Merobaudes (poet)

Flavius Merobaudes was a 5th-century Latin rhetorician and poet.

Merobaudes was a Roman of Frankish origin who was raised in Spain, and likely was a descendant of the famous general of the same name who flourished during the fourth century.[1]

He was the official laureate of Valentinian III and Aetius. Until the beginning of the 19th century he was known only from the notice of him in the Chronicle (year 443) of his contemporary Hydatius, where he is praised as a poet and orator, and mention is made of statues set up in his honour.[2] He was part of Aetius army that campaigned in the Alps.

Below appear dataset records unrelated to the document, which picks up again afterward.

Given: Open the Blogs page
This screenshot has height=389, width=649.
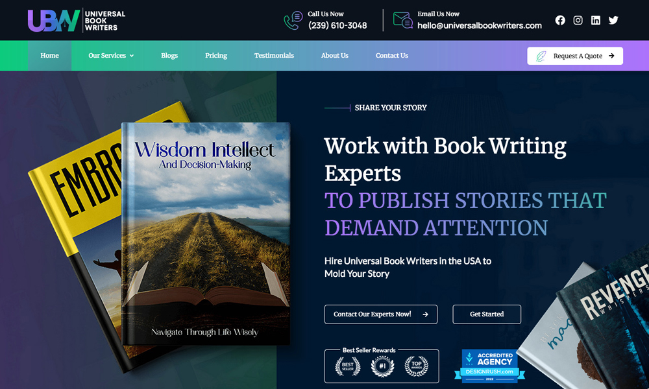Looking at the screenshot, I should [x=169, y=56].
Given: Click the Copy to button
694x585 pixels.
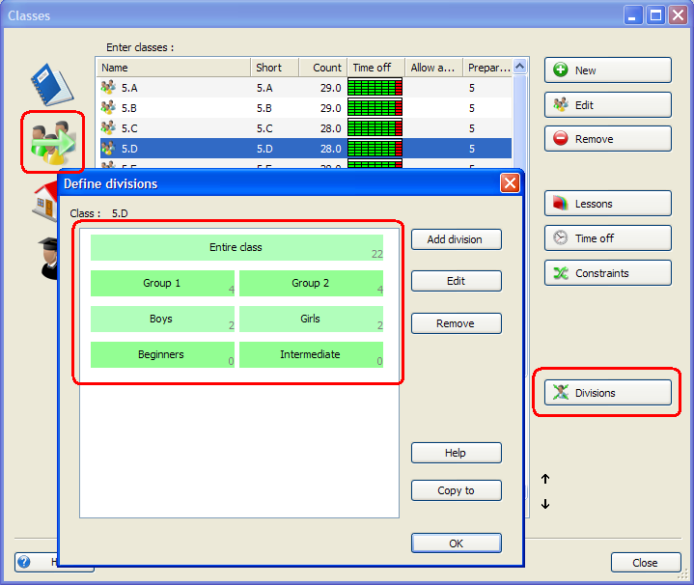Looking at the screenshot, I should click(x=456, y=490).
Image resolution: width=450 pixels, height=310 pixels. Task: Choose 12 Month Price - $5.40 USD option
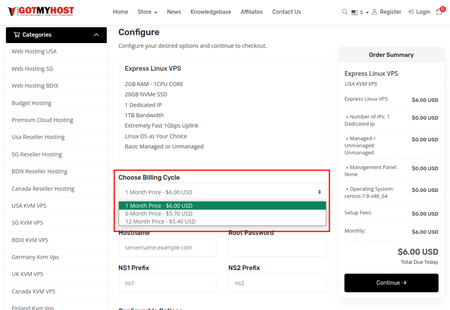click(160, 222)
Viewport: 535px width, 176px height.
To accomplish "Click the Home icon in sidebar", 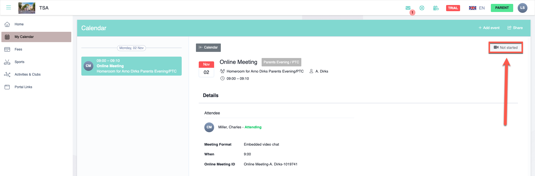I will pos(7,24).
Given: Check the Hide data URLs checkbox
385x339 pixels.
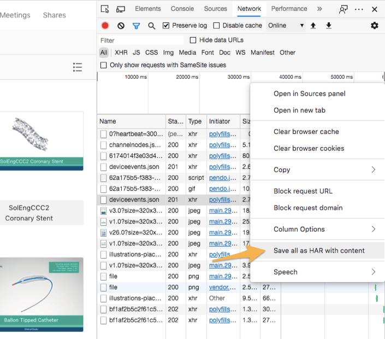Looking at the screenshot, I should click(193, 40).
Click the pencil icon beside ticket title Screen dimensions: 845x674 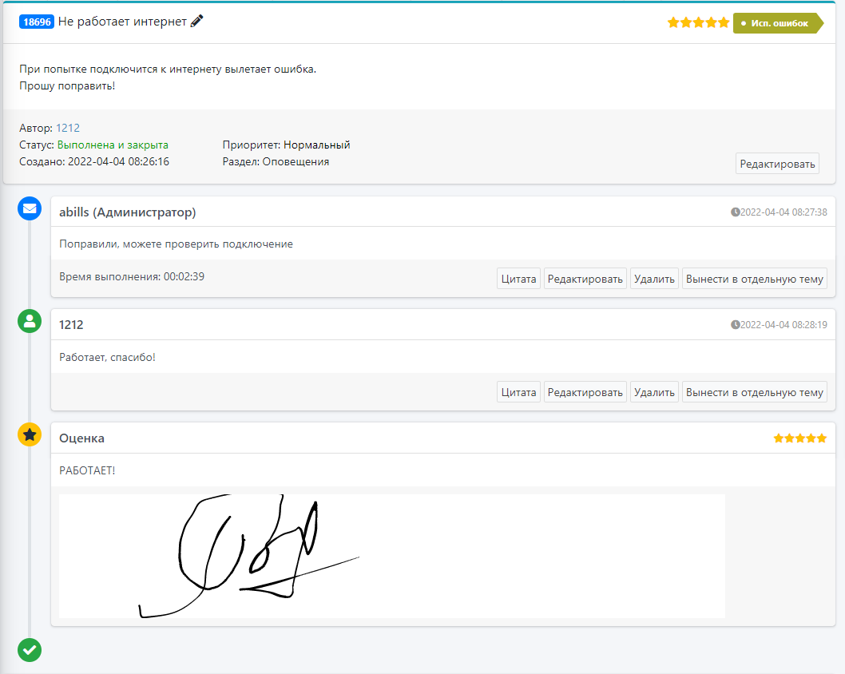click(x=197, y=22)
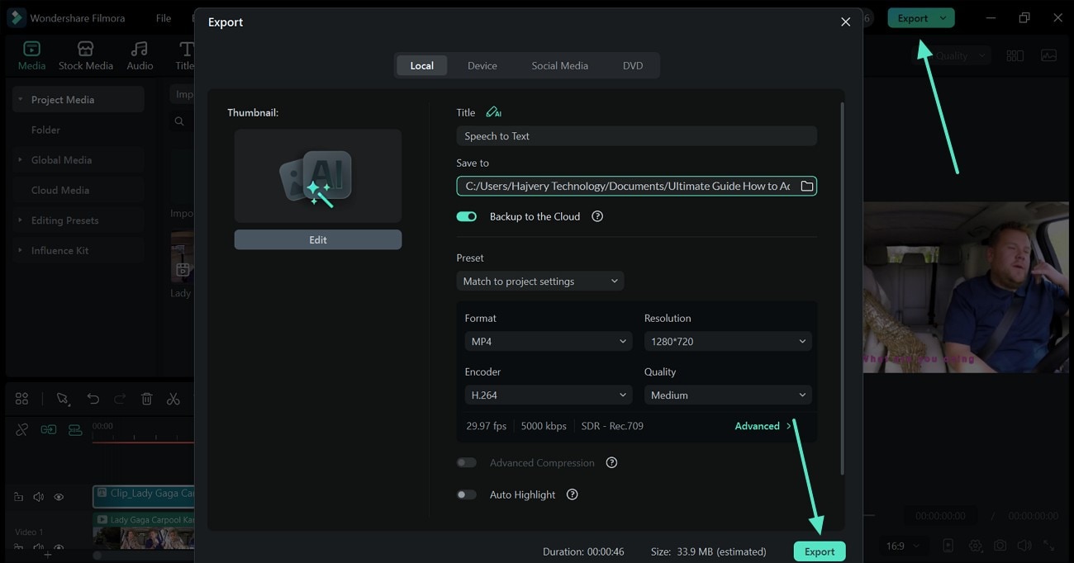This screenshot has width=1074, height=563.
Task: Open the Format dropdown showing MP4
Action: (548, 342)
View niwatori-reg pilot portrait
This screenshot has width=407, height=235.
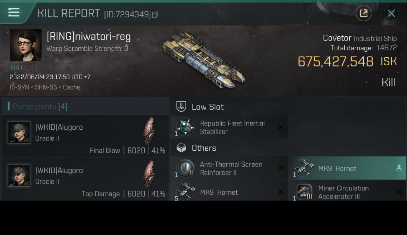coord(26,45)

In 1813 the base of a statue was discovered at Rome, with a long inscription belonging to the year 435 (CIL vi. 1724) upon Flavius Merobaudes, celebrating his merits as warrior and poet. Ten years later, B. G. Niebuhr discovered some Latin verses on a palimpsest in the monastery of St Gall, the authorship of which was traced to Merobaudes, owing to the great similarity of the language in the prose preface to that of the inscription.[2]

Formerly the only piece known under the name of Merobaudes was a short poem (30 hexameters) De Christo, attributed to him by one manuscript, to Claudian by another; but Ebert is inclined to dispute the claim of Merobaudes to be considered either the author of the De Christo or a Christian.[2]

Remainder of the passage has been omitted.